Stored records:
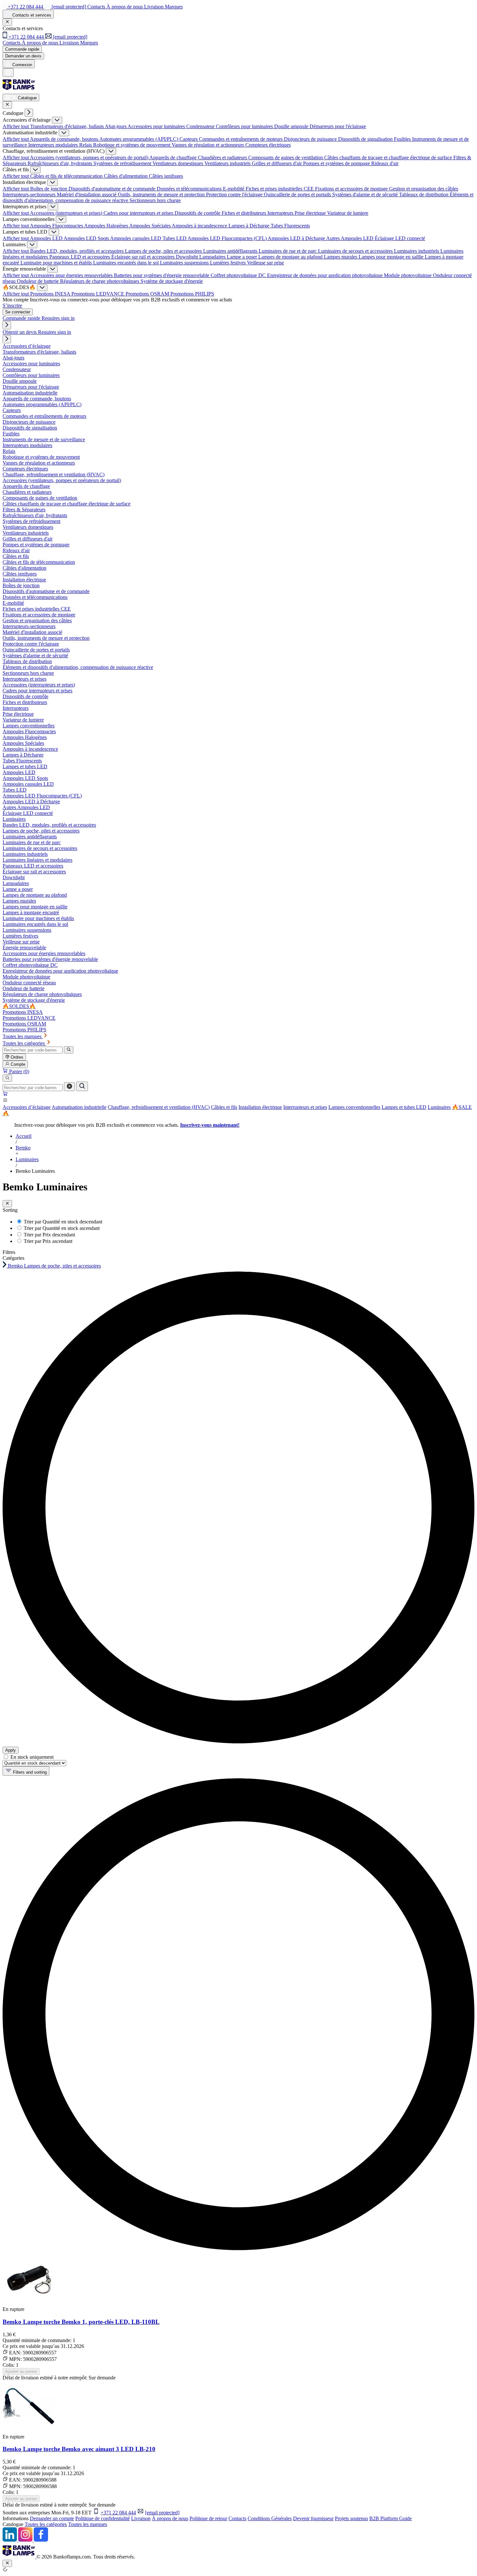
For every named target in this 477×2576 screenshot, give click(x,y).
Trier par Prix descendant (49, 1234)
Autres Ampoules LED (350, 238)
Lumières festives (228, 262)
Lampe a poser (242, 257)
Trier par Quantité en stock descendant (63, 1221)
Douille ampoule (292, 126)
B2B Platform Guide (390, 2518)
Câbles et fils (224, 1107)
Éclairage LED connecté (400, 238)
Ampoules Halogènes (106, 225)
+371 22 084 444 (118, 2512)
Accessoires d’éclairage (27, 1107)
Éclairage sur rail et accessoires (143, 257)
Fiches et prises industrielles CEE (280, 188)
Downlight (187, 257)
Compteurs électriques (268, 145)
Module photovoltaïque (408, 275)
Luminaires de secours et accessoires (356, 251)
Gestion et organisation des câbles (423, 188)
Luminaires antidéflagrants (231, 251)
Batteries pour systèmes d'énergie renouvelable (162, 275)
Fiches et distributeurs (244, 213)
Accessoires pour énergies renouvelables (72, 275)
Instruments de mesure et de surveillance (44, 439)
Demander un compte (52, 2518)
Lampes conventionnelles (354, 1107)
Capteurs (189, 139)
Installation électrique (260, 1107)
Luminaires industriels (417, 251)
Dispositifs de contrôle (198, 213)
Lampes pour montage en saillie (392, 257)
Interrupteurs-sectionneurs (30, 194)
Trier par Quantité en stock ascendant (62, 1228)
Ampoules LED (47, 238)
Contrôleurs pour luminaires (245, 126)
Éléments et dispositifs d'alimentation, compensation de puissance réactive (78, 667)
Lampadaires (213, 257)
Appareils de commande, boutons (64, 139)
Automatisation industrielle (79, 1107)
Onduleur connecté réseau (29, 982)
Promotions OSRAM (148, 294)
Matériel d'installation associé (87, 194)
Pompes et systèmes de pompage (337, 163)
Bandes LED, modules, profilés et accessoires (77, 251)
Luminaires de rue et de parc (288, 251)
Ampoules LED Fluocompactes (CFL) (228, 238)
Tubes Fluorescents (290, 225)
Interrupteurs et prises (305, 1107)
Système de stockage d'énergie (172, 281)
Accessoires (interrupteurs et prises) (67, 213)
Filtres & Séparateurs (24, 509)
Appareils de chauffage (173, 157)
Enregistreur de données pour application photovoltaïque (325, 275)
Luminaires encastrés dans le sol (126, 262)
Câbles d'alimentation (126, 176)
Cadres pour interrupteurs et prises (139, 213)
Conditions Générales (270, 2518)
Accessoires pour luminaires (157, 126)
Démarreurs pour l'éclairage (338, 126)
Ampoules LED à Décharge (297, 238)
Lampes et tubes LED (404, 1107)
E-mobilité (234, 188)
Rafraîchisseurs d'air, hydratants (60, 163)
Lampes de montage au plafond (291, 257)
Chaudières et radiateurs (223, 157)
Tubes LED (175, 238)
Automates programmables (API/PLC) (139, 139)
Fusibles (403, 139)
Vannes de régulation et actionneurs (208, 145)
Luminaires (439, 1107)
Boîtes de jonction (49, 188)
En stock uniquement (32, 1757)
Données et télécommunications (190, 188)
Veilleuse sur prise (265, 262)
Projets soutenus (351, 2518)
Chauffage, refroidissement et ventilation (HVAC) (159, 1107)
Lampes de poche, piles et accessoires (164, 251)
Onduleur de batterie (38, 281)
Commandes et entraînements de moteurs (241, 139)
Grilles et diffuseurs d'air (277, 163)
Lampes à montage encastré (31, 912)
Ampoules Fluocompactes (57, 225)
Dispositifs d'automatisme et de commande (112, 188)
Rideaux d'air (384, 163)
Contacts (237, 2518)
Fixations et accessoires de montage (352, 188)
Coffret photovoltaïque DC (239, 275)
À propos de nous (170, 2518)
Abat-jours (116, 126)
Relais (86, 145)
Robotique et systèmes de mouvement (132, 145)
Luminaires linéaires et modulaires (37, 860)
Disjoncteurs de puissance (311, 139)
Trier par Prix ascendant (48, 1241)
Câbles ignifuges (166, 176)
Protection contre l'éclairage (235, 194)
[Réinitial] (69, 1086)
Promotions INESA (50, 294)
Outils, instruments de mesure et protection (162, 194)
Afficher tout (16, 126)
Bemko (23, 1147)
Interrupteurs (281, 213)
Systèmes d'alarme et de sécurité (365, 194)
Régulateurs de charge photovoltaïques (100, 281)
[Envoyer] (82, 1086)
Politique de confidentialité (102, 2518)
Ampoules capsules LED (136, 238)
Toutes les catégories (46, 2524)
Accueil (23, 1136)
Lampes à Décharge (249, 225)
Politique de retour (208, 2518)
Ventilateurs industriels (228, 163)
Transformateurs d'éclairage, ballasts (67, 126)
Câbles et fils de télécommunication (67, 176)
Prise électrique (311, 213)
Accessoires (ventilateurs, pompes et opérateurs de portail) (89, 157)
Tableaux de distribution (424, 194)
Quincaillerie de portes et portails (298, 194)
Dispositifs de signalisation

- _Required work_: Output the records exactly, please. The pictures are not part of the copy.

- _Worked solution_:
For every named target in this 477×2576 screenshot, give click(x,y).
Trier par Prix descendant (49, 1234)
Autres Ampoules LED (350, 238)
Lumières festives (228, 262)
Lampe a poser (242, 257)
Trier par Quantité en stock descendant (63, 1221)
Douille ampoule (292, 126)
B2B Platform Guide (390, 2518)
Câbles et fils (224, 1107)
Éclairage LED connecté (400, 238)
Ampoules Halogènes (106, 225)
+371 22 084 444 (118, 2512)
Accessoires d’éclairage (27, 1107)
Éclairage sur rail et accessoires (143, 257)
Fiches et prises industrielles CEE (280, 188)
Downlight (187, 257)
Compteurs électriques (268, 145)
Module photovoltaïque (408, 275)
Luminaires de secours et accessoires (356, 251)
Gestion et organisation des câbles (423, 188)
Luminaires antidéflagrants (231, 251)
Batteries pour systèmes d'énergie renouvelable (162, 275)
Fiches et distributeurs (244, 213)
Accessoires pour énergies renouvelables (72, 275)
Instruments de mesure et de surveillance (44, 439)
Demander un compte (52, 2518)
Lampes conventionnelles (354, 1107)
Capteurs (189, 139)
Installation électrique (260, 1107)
Luminaires industriels (417, 251)
Dispositifs de contrôle (198, 213)
Lampes pour montage en saillie (392, 257)
Interrupteurs-sectionneurs (30, 194)
Trier par Quantité en stock ascendant (62, 1228)
Ampoules LED (47, 238)
Contrôleurs pour luminaires (245, 126)
Éléments et dispositifs d'alimentation, compensation de puissance réactive (78, 667)
Lampadaires (213, 257)
Appareils de commande, boutons (64, 139)
Automatisation industrielle (79, 1107)
Onduleur connecté réseau (29, 982)
Promotions OSRAM (148, 294)
Matériel d'installation associé (87, 194)
Pompes et systèmes de pompage (337, 163)
Bandes LED, modules, profilés et accessoires (77, 251)
Luminaires de rue et de parc (288, 251)
Ampoules LED Fluocompactes (CFL) (228, 238)
Tubes Fluorescents (290, 225)
Interrupteurs et prises (305, 1107)
Système de stockage d'énergie (172, 281)
Accessoires (interrupteurs et prises) (67, 213)
Filtres & Séparateurs (24, 509)
Appareils de chauffage (173, 157)
Enregistreur de données pour application photovoltaïque (325, 275)
Luminaires encastrés dans le sol (126, 262)
Câbles d'alimentation (126, 176)
Cadres pour interrupteurs et prises (139, 213)
Conditions Générales (270, 2518)
Accessoires pour luminaires (157, 126)
Démarreurs pour l'éclairage (338, 126)
Ampoules LED à Décharge (297, 238)
Lampes et tubes LED (404, 1107)
E-mobilité (234, 188)
Rafraîchisseurs d'air, hydratants (60, 163)
Lampes de montage au plafond (291, 257)
Chaudières et radiateurs (223, 157)
Tubes LED (175, 238)
Automates programmables (API/PLC) (139, 139)
Fusibles (403, 139)
Vannes de régulation et actionneurs (208, 145)
Luminaires (439, 1107)
Boîtes de jonction (49, 188)
En stock uniquement (32, 1757)
Données et télécommunications (190, 188)
Veilleuse sur prise (265, 262)
Projets soutenus (351, 2518)
Chauffage, refroidissement et ventilation (HVAC) (159, 1107)
Lampes de poche, piles et accessoires (164, 251)
Onduleur de batterie (38, 281)
Commandes et entraînements de moteurs (241, 139)
Grilles et diffuseurs d'air (277, 163)
Lampes à montage encastré (31, 912)
Ampoules Fluocompactes (57, 225)
Dispositifs d'automatisme et de commande (112, 188)
Rideaux d'air (384, 163)
Contacts (237, 2518)
Fixations et accessoires de montage (352, 188)
Coffret photovoltaïque DC (239, 275)
À propos de nous (170, 2518)
Abat-jours (116, 126)
Relais (86, 145)
Robotique et systèmes de mouvement (132, 145)
Luminaires linéaires et modulaires (37, 860)
Disjoncteurs de puissance (311, 139)
Trier par Prix ascendant (48, 1241)
Câbles ignifuges (166, 176)
Protection contre l'éclairage (235, 194)
[Réinitial] (69, 1086)
Promotions INESA (50, 294)
Outils, instruments de mesure et protection (162, 194)
Afficher tout (16, 126)
Bemko (23, 1147)
Interrupteurs (281, 213)
Systèmes d'alarme et de sécurité (365, 194)
Régulateurs de charge photovoltaïques (100, 281)
[Envoyer] (82, 1086)
Politique de confidentialité (102, 2518)
Ampoules capsules LED (136, 238)
Toutes les catégories (46, 2524)
Accueil (23, 1136)
Lampes à Décharge (249, 225)
Politique de retour (208, 2518)
Ventilateurs industriels (228, 163)
Transformateurs d'éclairage, ballasts (67, 126)
Câbles et fils de télécommunication (67, 176)
Prise électrique (311, 213)
Accessoires (ventilateurs, pompes et opérateurs de portail) (89, 157)
Tableaux de distribution (424, 194)
Quincaillerie de portes et portails (298, 194)
Dispositifs de signalisation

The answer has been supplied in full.